Dokument-ID: 1065841

Anna Sophie Dalinger | News | 16.06.2020

Vorkaufsrecht als Einverleibungshindernis: Bsp KFZ-Abstellplatz

Ein Wohnungseigentümer eines Bedarfsobjekts darf während der dreijährigen Frist mehrere Abstellplätze erwerben, soweit die Zahl der auf der Liegenschaft vorhandenen und als WE-Objekte gewidmeten Abstellplätze die Zahl der Bedarfsobjekte übersteigt.

Geschäftszahl

OGH 20.02.2020, 5 Ob 223/19h

Norm

§ 5 WEG 2002

Leitsatz

Quintessenz:

Kauft ein Wohnungseigentümer (Wohnungseigentumsbewerber) eines Bedarfsobjekts zusätzlich mit einem Vorkaufsrecht belastete Miteigentumsanteile verbunden mit Wohnungseigentum an einem Kraftfahrzeug-Abstellplatz, ist eine Einverleibung seines Rechts an diesem Abstellplatz nur zulässig, wenn er die Zustimmung oder den Verzicht des Vorkaufsberechtigten nachweist.

OGH: Nach § 5 Abs 2 WEG 2002 kann Wohnungseigentum an einem Abstellplatz für ein Kraftfahrzeug bis zum Ablauf von drei Jahren nach Begründung von Wohnungseigentum an der Liegenschaft nur von einer Person oder Eigentümerpartnerschaft erworben werden, der Wohnungseigentum an einer Wohnung oder einem selbstständigen Geschäftsraum der Liegenschaft (Bedarfsobjekte) zukommt. Dabei kann ein Wohnungseigentümer mehrerer Bedarfsobjekte schon während der dreijährigen Frist eine entsprechende Mehrzahl von Abstellplätzen erwerben. Darüber hinaus kann der Wohnungseigentümer eines Bedarfsobjekts während der dreijährigen Frist mehrere Abstellplätze nur erwerben, soweit die Zahl der auf der Liegenschaft vorhandenen und als Wohnungseigentumsobjekte gewidmeten Abstellplätze die Zahl der Bedarfsobjekte übersteigt. Bei der Berechnung der überzähligen Abstellplätze ist der schriftlich erklärte Verzicht eines Wohnungseigentümers auf den ihm vorzubehaltenden Abstellplatz zu berücksichtigen. Nach Ablauf der dreijährigen Frist können auch andere Personen Wohnungseigentum an einem Abstellplatz erwerben.

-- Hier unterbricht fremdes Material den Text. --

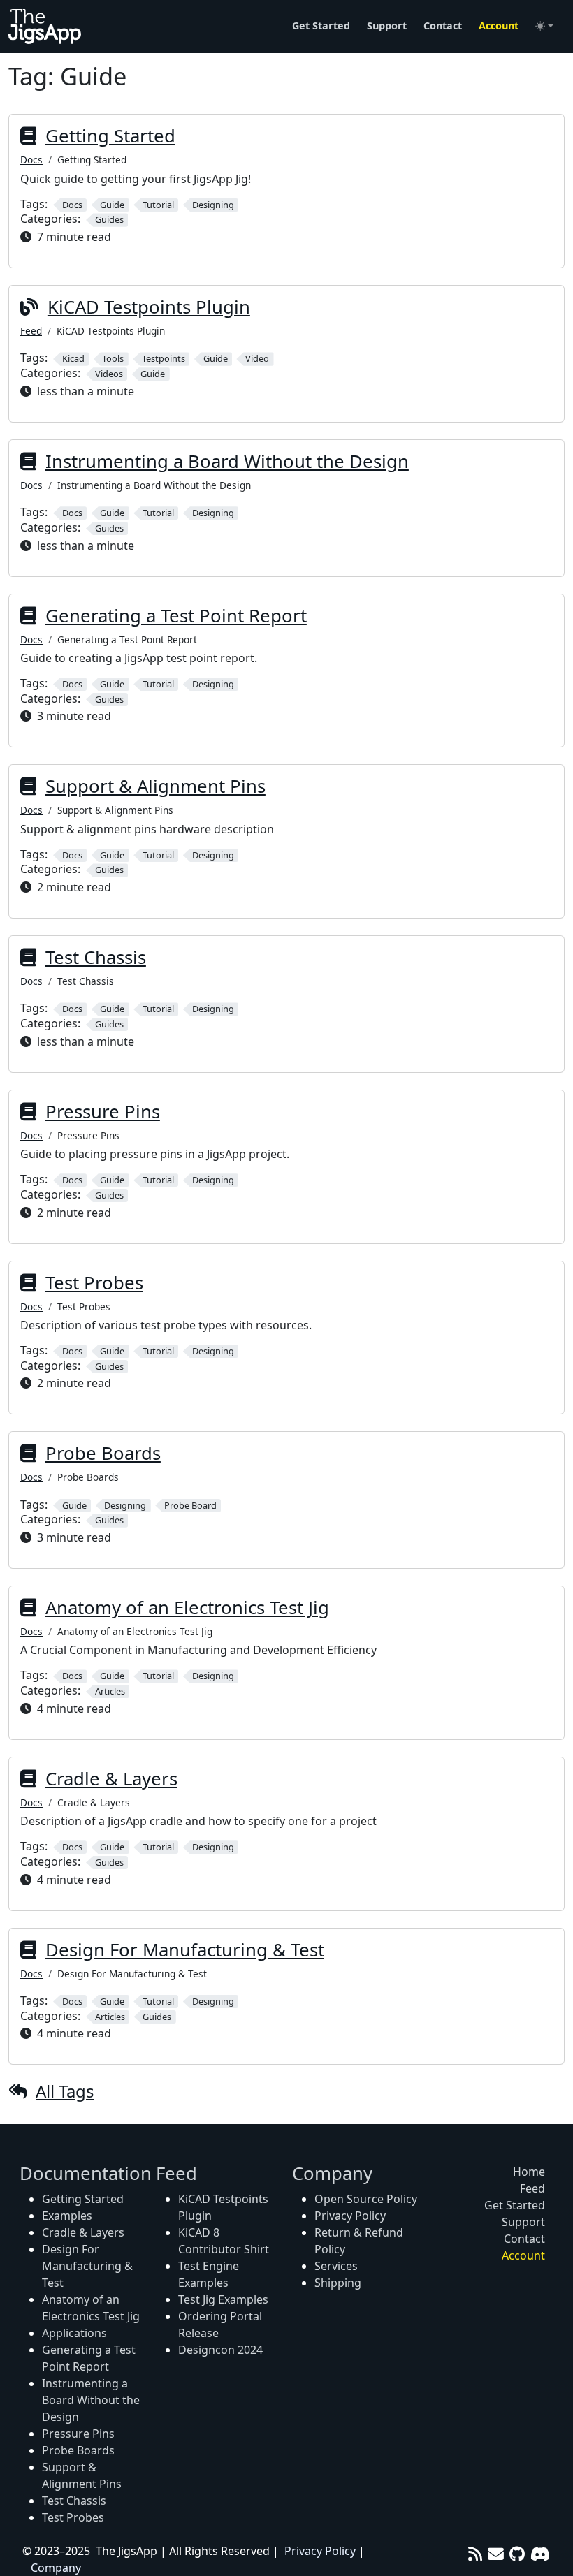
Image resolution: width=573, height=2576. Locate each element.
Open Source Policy (365, 2199)
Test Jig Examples (223, 2299)
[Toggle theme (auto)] (544, 26)
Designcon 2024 (220, 2349)
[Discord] (540, 2554)
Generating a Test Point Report (176, 615)
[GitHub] (517, 2554)
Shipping (337, 2282)
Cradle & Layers (111, 1778)
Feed (31, 330)
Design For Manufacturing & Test (184, 1950)
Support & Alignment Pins (155, 786)
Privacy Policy (350, 2215)
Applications (74, 2333)
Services (336, 2266)
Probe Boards (103, 1453)
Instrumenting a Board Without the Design (227, 461)
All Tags (65, 2090)
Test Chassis (95, 957)
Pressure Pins (102, 1111)
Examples (67, 2215)
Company (56, 2567)
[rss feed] (475, 2554)
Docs (31, 159)
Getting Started (110, 136)
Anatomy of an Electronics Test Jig (187, 1607)
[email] (496, 2554)
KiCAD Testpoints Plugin (149, 307)
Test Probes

Die Erwerbsbeschränkungen des § 5 Abs 2 Satz 1 und 2 WEG 2002 gelten nach der jüngeren Rechtsprechung sowohl für die erstmalige Begründung von Wohnungseigentum als auch für derivative Erwerbsvorgänge innerhalb der Dreijahresfrist. Innerhalb der dreijährigen Wartefrist ist es zulässig, an „überzähligen“ Kraftfahrzeug-Stellplätzen zugunsten des hauptverantwortlichen Wohnungseigentumsorganisators Wohnungseigentum zu begründen, auch wenn diesem sonst selbst kein selbstständiges Wohnungseigentum an der Liegenschaft zukommt. Der nachfolgende Verkauf durch den Wohnungseigentumsorganisator unterliegt jedoch den Einschränkungen des § 5 Abs 2 Satz 1 und 2 WEG 2002. 

Ein Vorkaufsrecht nach § 1072 ABGB räumt dem Berechtigten das Gestaltungsrecht ein, ein Vertragsverhältnis durch einseitige Erklärung ohne Mitwirkung des Vertragspartners zu begründen. Es beschränkt den Verpflichteten nicht in seiner Freiheit, die Sache überhaupt zu verkaufen. Wenn aber der Berechtigte sein Vorkaufsrecht ausübt, entsteht zwischen ihm und dem Verpflichteten ein Kaufvertrag, der inhaltlich mit dem „Drittvertrag“ übereinstimmt. Ein verbüchertes Vorkaufsrecht wirkt als Veräußerungsverbot, das von Amts wegen als Eintragungshindernis wahrzunehmen ist. Kauft ein Wohnungseigentümer (Wohnungseigentumsbewerber) eines Bedarfsobjekts zusätzlich mit einem Vorkaufsrecht belastete Miteigentumsanteile verbunden mit Wohnungseigentum an einem Kraftfahrzeug-Abstellplatz, ist eine Einverleibung seines Rechts an diesem Abstellplatz nur zulässig, wenn er die Zustimmung oder den Verzicht des Vorkaufsberechtigten nachweist.